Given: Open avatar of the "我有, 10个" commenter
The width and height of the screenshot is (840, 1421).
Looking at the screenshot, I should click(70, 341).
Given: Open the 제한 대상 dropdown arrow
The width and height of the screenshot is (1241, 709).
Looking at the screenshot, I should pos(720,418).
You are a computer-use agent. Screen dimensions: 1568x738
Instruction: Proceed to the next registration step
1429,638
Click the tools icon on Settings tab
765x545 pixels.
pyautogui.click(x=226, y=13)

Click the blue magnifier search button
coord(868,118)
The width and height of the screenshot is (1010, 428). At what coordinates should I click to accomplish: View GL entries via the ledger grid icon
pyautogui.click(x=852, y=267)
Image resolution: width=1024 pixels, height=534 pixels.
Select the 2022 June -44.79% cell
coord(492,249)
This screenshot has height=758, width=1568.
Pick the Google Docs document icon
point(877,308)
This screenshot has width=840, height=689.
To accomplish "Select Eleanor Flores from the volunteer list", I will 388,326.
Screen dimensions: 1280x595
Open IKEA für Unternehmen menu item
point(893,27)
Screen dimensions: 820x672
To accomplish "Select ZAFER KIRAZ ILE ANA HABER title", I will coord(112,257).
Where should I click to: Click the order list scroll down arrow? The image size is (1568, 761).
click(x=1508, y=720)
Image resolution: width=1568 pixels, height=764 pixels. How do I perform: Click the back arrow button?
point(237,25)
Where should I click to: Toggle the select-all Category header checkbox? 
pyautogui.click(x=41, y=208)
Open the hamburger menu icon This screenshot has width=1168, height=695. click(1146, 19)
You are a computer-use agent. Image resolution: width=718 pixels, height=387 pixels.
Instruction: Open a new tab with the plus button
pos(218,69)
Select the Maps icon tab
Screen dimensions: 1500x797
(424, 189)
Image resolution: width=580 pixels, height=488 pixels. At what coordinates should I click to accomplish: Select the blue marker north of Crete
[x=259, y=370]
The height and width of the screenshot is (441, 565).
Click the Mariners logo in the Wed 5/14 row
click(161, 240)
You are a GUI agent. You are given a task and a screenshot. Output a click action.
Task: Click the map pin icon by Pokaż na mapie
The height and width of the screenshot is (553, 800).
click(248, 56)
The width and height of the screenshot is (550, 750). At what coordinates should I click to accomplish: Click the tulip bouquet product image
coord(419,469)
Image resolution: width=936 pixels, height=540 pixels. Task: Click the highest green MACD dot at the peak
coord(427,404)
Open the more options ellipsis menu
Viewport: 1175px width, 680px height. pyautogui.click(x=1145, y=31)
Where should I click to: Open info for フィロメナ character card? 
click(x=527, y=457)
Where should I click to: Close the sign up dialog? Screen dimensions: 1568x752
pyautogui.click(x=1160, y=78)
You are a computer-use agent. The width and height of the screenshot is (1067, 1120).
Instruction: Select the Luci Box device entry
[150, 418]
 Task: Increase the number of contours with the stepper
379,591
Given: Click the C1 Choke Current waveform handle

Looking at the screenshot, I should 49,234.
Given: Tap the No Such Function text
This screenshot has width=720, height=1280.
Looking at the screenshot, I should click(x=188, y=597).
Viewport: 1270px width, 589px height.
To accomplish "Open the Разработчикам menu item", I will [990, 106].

###

- Problem statement:
The answer should be one number, the count of lines in the data that include the string "will".

- Answer to this problem:
3